From The NationBiden and Sanders should have stolen a page from Andrew Yang and promised to give money to hard-hit Americans.
Moments after the first one-on-one debate of the 2020 Democratic presidential race concluded Sunday night, CNN flipped from the candidates to Dr. Sanjay Gupta for an update on the coronavirus outbreak.
While the cable networks can usually be faulted for their lack of perspective, CNN got that call right. What the network's chief medical correspondent had to say about the pandemic was, undoubtedly, of more interest to more Americans than what the candidates had just argued about.
That's not because Joe Biden and Bernie Sanders didn't speak to weighty subjects in one of the more issue-oriented debates of the 2020 race. The problem was that too many of the discussion points -- including an extended examination of what Sanders said about the late Cuban President Fidel Castro and the Nicaraguan Sandinistas in the 1980s -- veered off-topic on a night when cities and states were ordering schools, bars, and restaurants to close.

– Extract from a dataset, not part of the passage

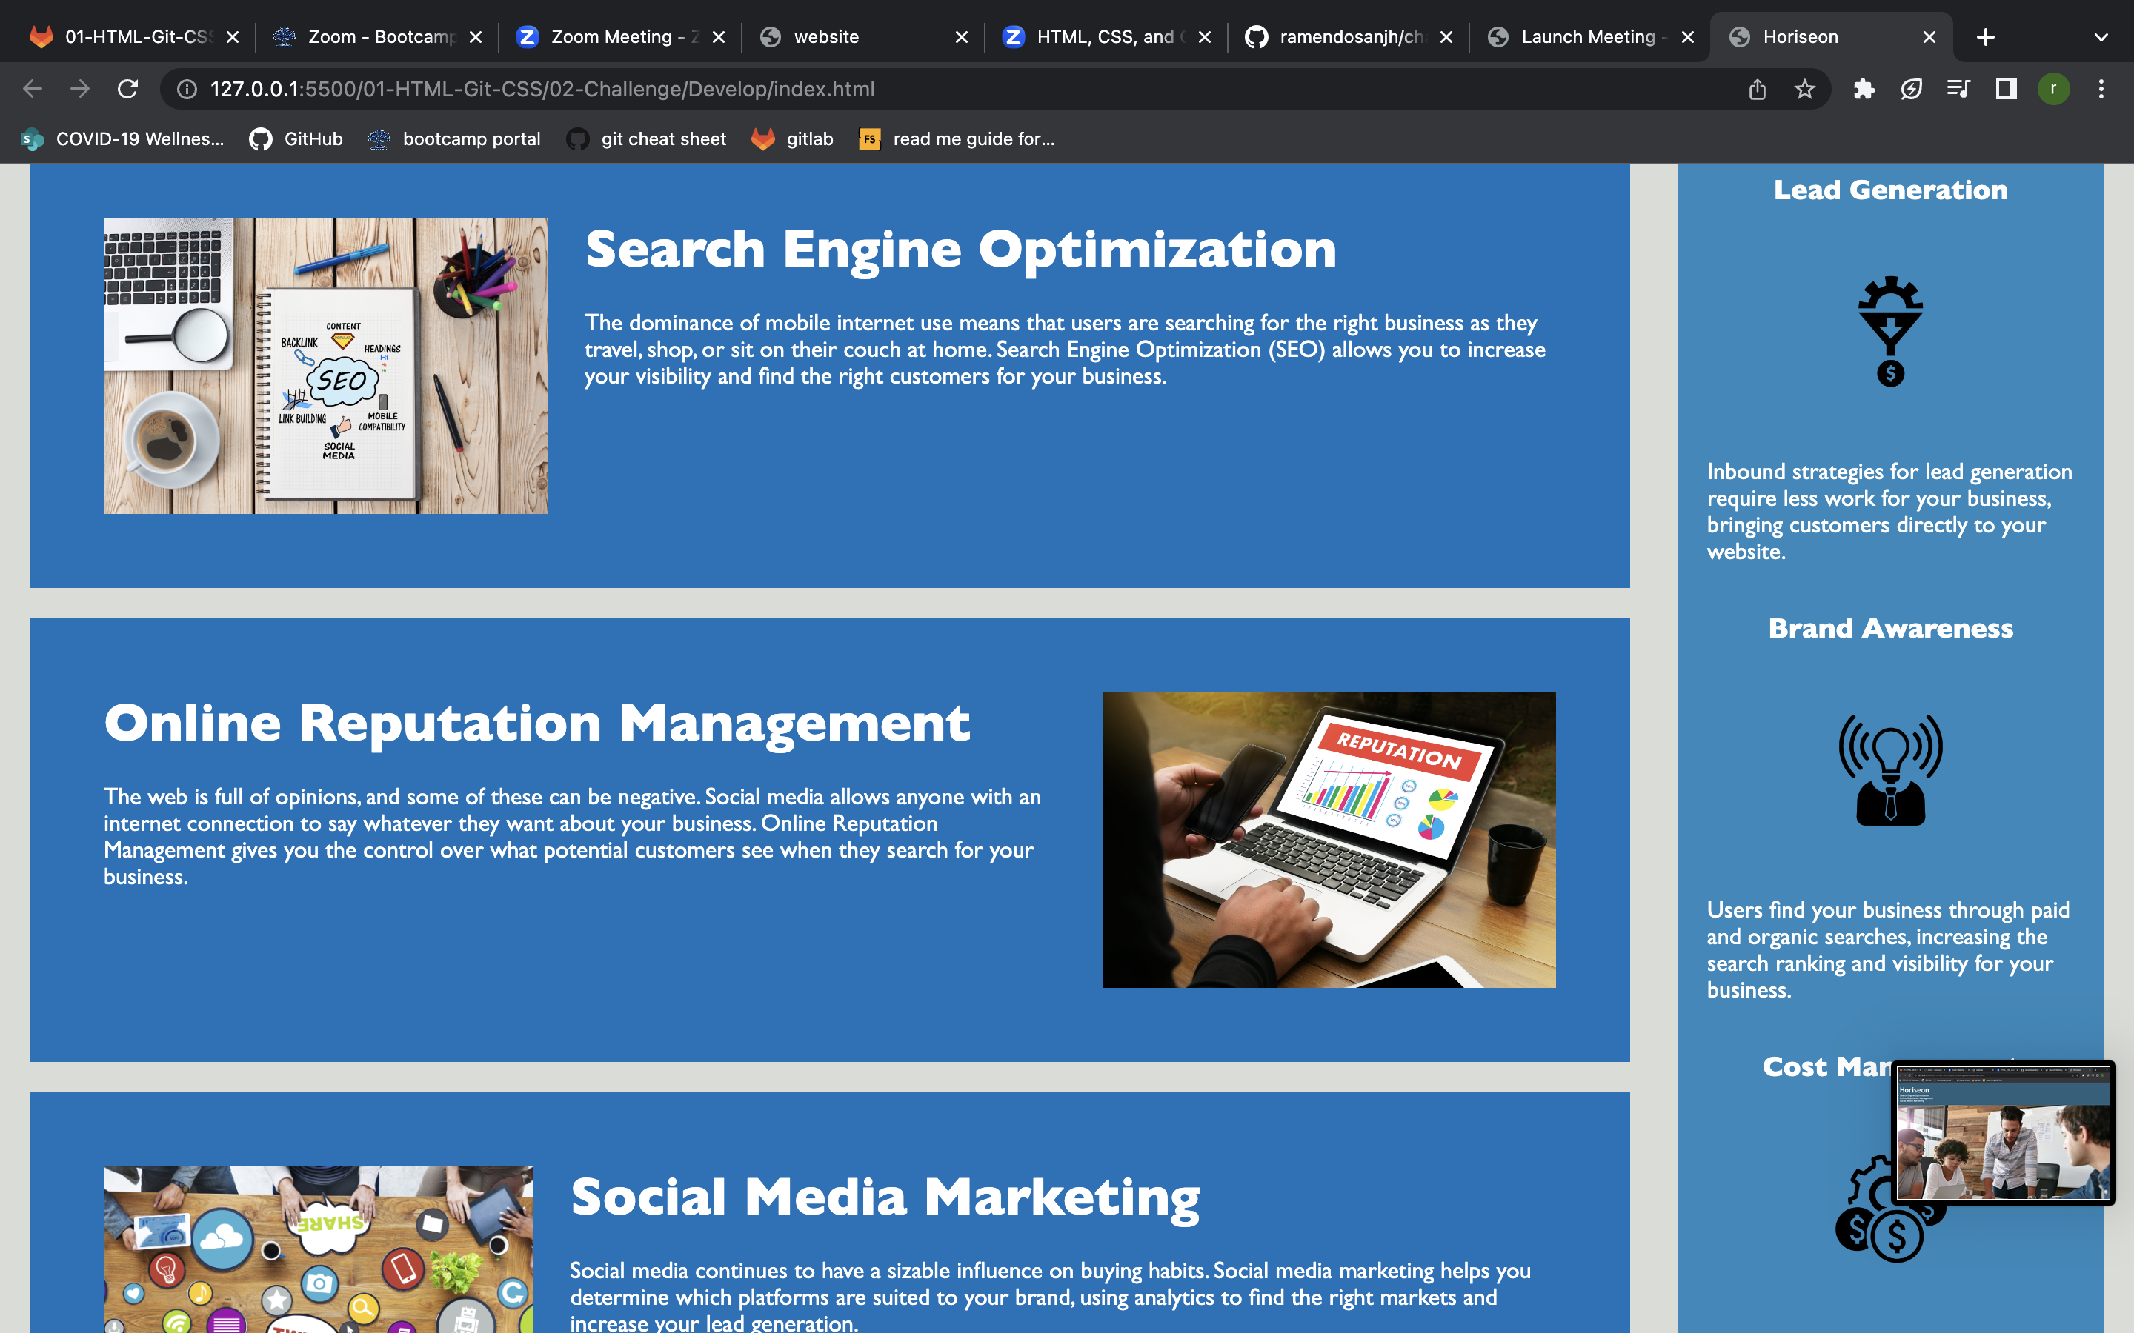Click the site information icon in address bar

America had some very specific concerns on Sunday night. The most-discussed social media post was a desperate call from Illinois Governor J.B. Pritzker: "The federal government needs to get its s@#t together. NOW." Panic buying was hitting warp drive. The Federal Reserve was announcing that it would slash interest rates to zero in an emergency effort to sustain the economy. Yet, stock market futures were tanking.
Biden, who is now the leader in the race for the Democratic nomination, and Sanders, who is the last serious challenger to Biden, addressed the pandemic in their opening statements and early remarks. But neither spoke so ably Sunday night as they had in pronouncements last week with regard to the burgeoning crisis.
Nothing Biden said Sunday was as pointed as his charge on Thursday that "labeling COVID-19 a foreign virus does not displace accountability for the misjudgments that have been taken thus far by the Trump administration."